Moving towards disaster
We waited at the bottom of the locks in the hope another boat would join us, but none arrived. After quite a wait we decided to go it alone. On the previous day Willy found it hard to control the boat in the locks. In an attempt to help my cunning plan was to tie the boat on to a lock bollard.
Cunning it may have been, but really as stupid as a true Baldrick plan. This was a rooky mistake on two counts. Firstly, the centre rope on my boat had been tied with equal lengths of rope on either side of the boat. As a result the rope was not long enough to reach to the bollard and back down to Willy on the boat. Secondly, as any seasoned (or sensible) boater will tell you, you should never attempt to securely tie up in a lock. If a boat is tied it could be ‘hooked’ on the lock walls and begin to tilt. In our case, as the water began to fill the lock, the boat moved and the short rope unravelled. The rope hit the water and began to snake around in the turbulent lock. The danger now was the rope becoming wrapped around the propeller.
Wonder Woman to the rescue
At this point a woman, a fellow boater, who had appeared as I was working the paddles began squealing ‘the rope’. Reminiscent of a Norman Thelwell school mistress caricature she stood holding forth at the opposite end of the lock to Willy.
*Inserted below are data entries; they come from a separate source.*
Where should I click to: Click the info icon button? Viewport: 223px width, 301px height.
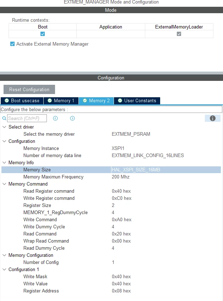point(212,118)
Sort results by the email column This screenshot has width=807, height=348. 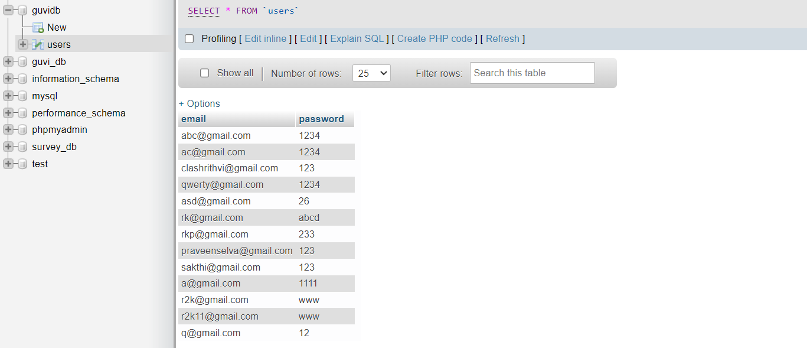[193, 119]
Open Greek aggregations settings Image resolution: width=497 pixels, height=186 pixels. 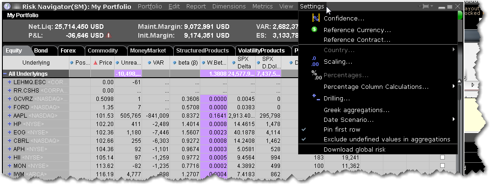(x=356, y=110)
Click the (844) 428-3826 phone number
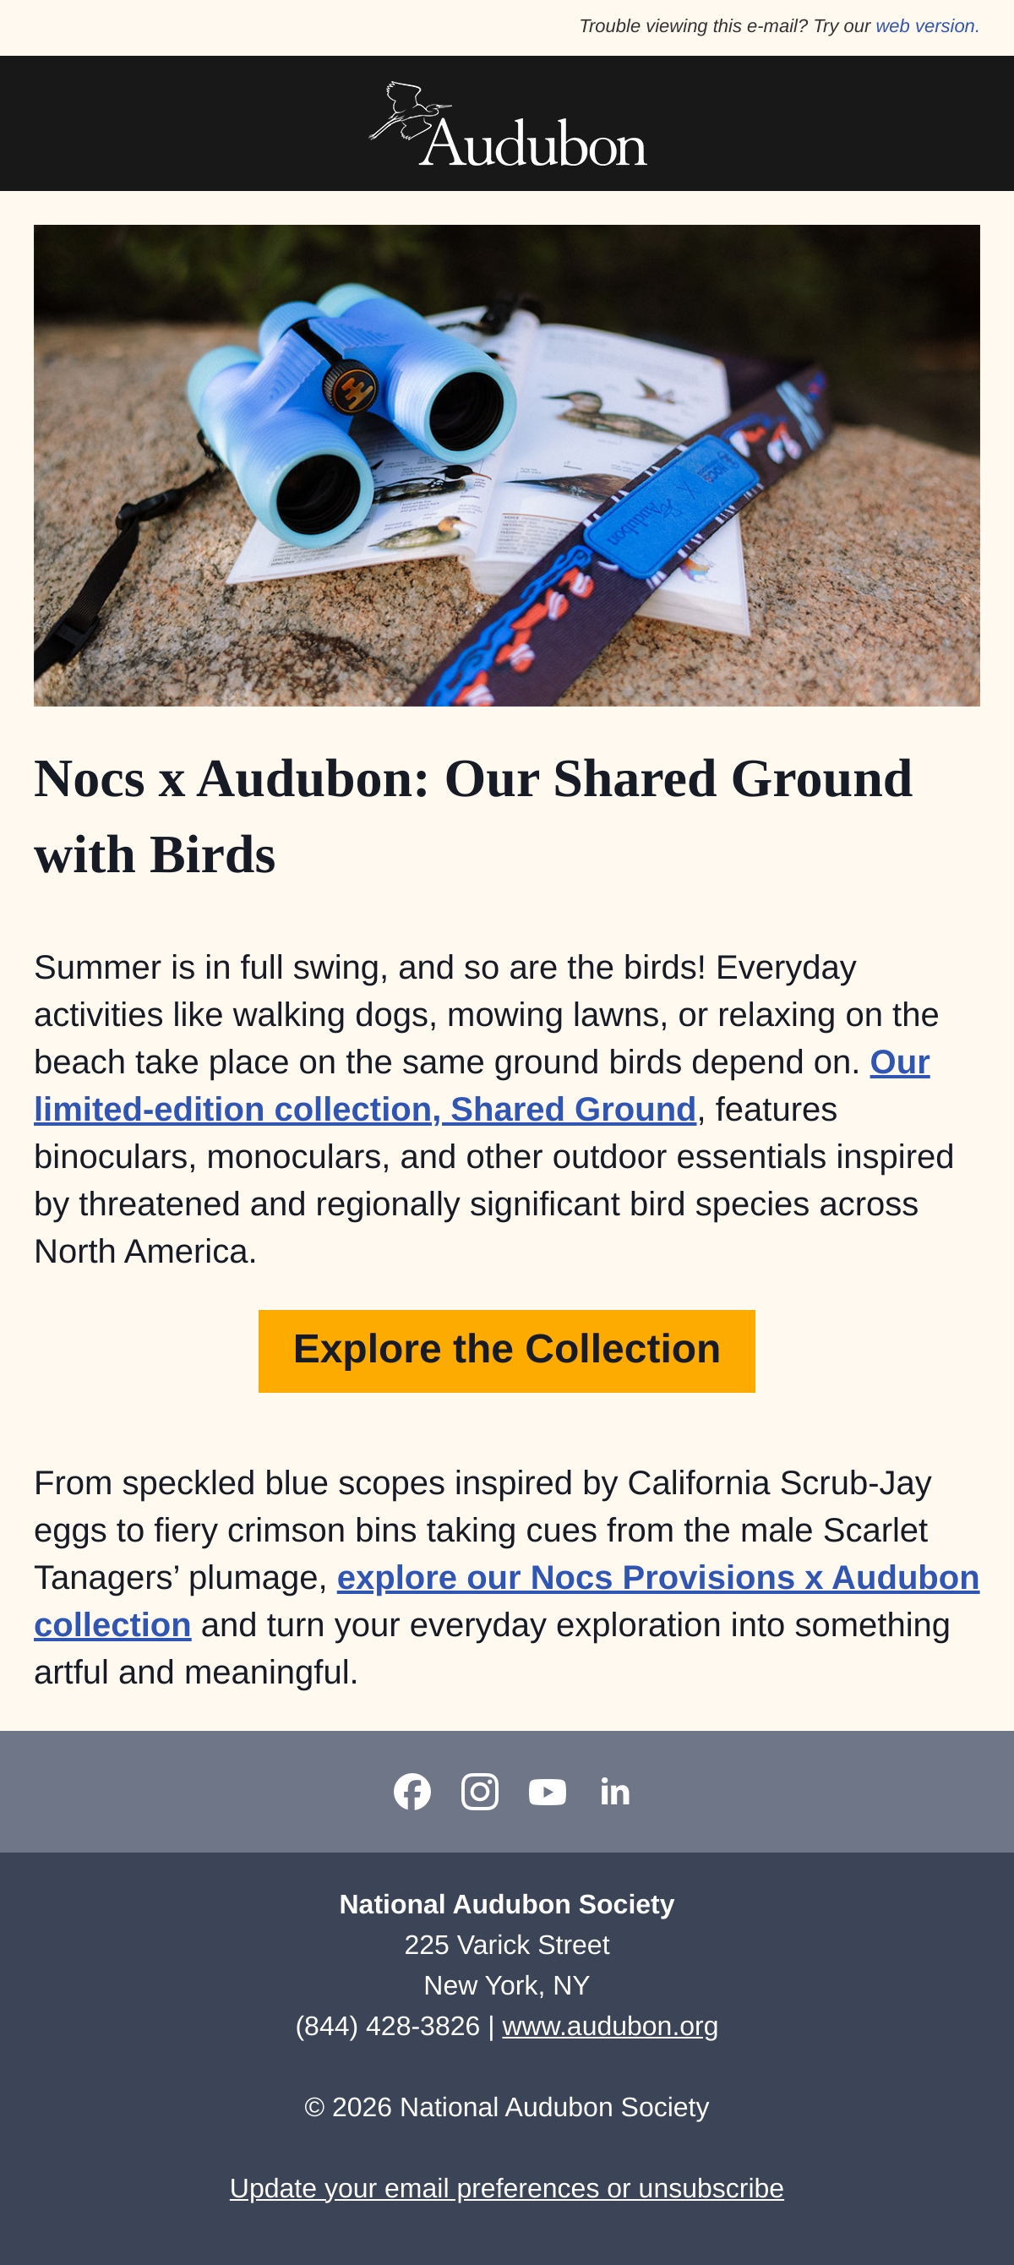Screen dimensions: 1014x2265 point(388,2026)
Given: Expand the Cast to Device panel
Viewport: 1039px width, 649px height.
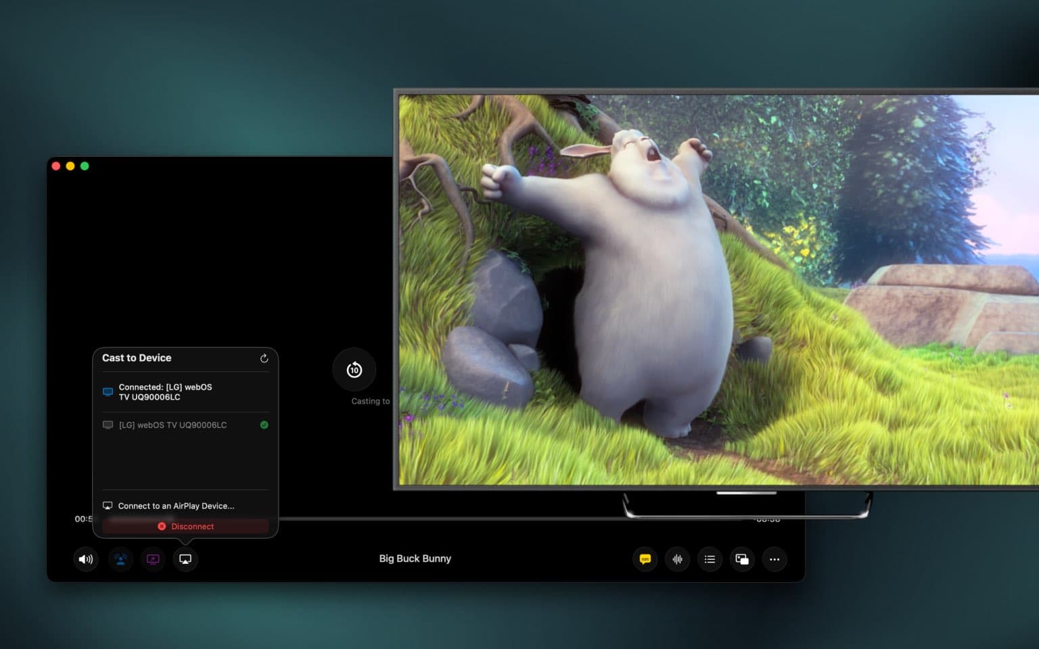Looking at the screenshot, I should pos(137,358).
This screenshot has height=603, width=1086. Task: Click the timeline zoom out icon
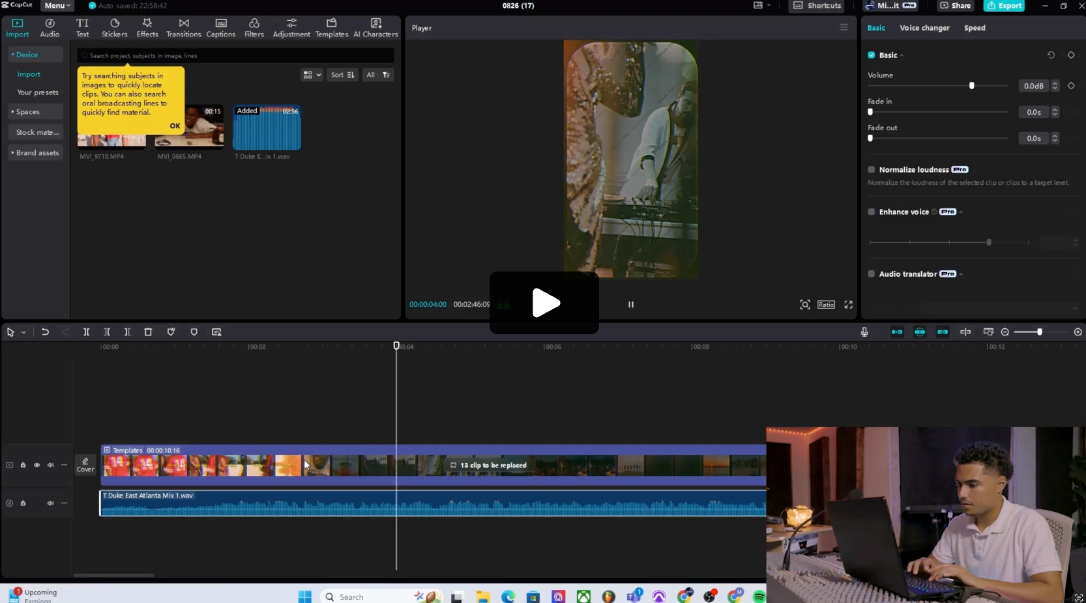pyautogui.click(x=1005, y=332)

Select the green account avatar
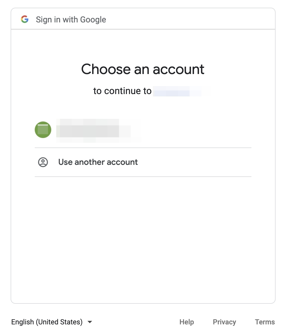point(43,130)
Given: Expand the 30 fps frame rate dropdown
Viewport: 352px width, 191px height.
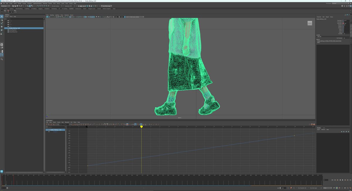Looking at the screenshot, I should tap(327, 188).
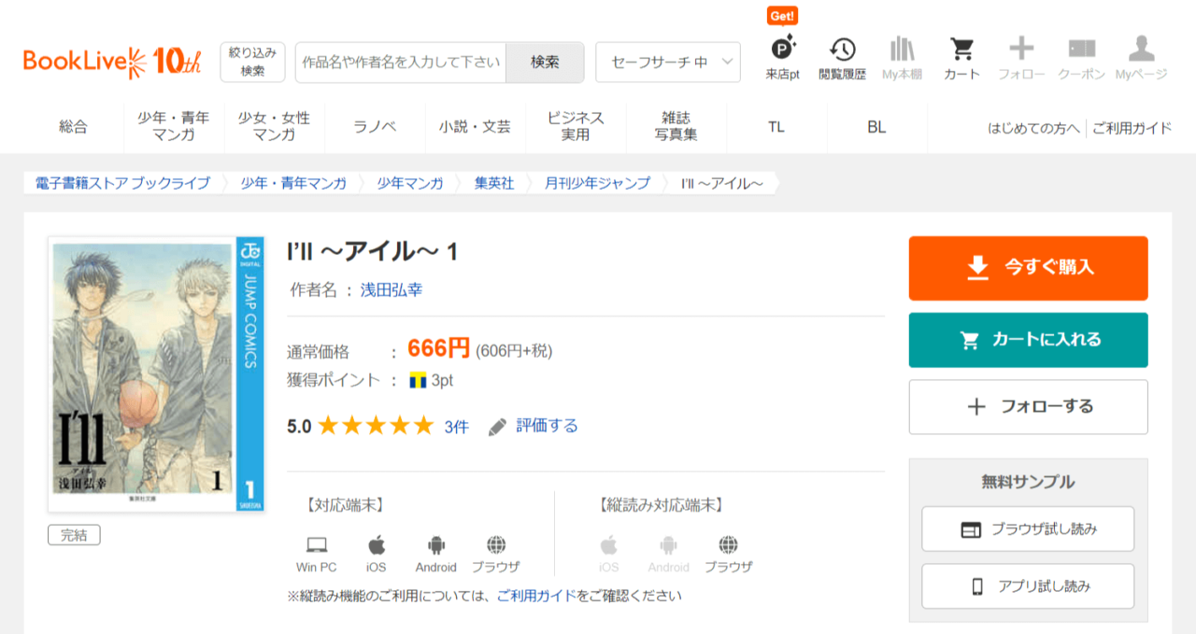Open the 絞り込み検索 filter options
Viewport: 1196px width, 634px height.
tap(252, 63)
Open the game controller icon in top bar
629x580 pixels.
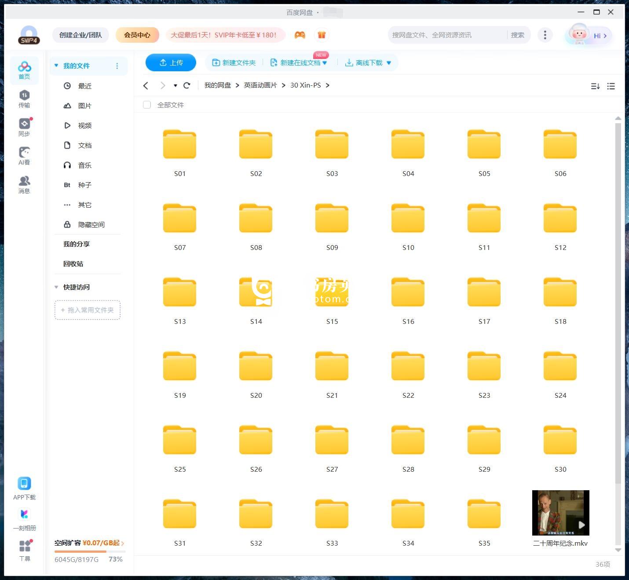(x=300, y=35)
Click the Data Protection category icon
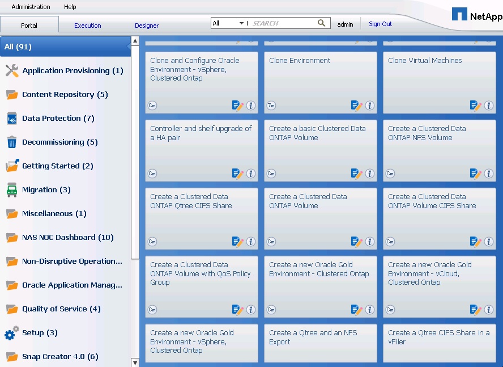The width and height of the screenshot is (503, 367). 12,119
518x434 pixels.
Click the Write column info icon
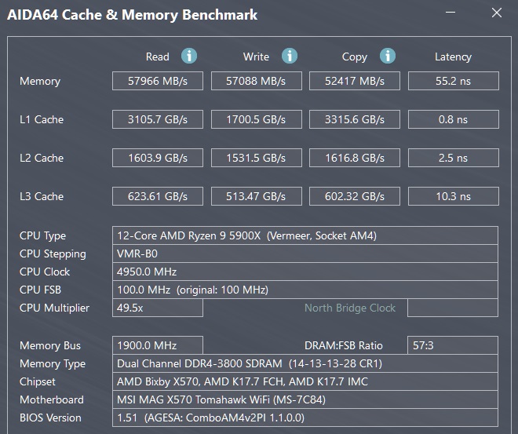290,56
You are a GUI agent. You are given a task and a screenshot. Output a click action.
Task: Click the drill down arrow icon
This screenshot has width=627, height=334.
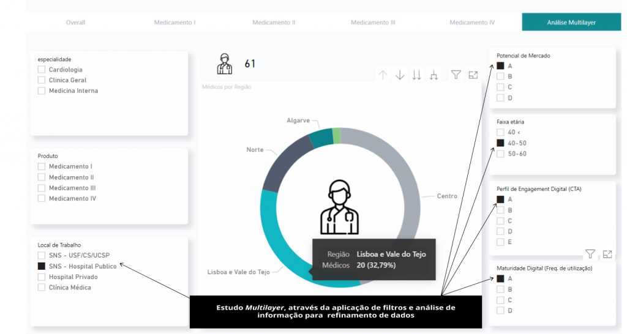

Willy, of course could hear nothing, standing on the loud, one cylinder, thumping engine, in a lock filling with gushing water. School Ma’am didn’t move any closer, nor change her falsetto pitch. I watched as the rope seemed to be magnetically drawn to the propeller.
In those split seconds I (in my head at least) morphed into Wonder Woman. My cape flowing and gold tiara glinting as I ran alongside Willy on the boat and yelled to cut the engine. Willy still had no idea what the issue was, but did hear my Wonder Woman instructions. The situation could have resulted in a snagged propeller and serious damage. Willy was shaken by the incident, not helped as the woman demonstrated little empathy and continued to berate us. Unfortunately, School Ma’am brought out my worst inner naughty child, and I was glad to get out of the lock and see the back of her. I do hope that now when I meet newbies I am a bit more helpful and a little less arrogant!
The silver lining of this entire incident was another boat coming up behind us. Despite having witnessed the rope incident they were happy to share the next 6 locks with us. The family on-board lived not far from me, and immediately set about helping us learn. They were on their brand new, fabulously shiny, timeshare boat. Their beautiful boat reinforced the shabbiness of mine! The family had a lot of boating experience and it was a pleasure to move along the Grand Union with them towards Welford. Once through the Buckby locks we turned right at Norton Junction onto the Leicester line.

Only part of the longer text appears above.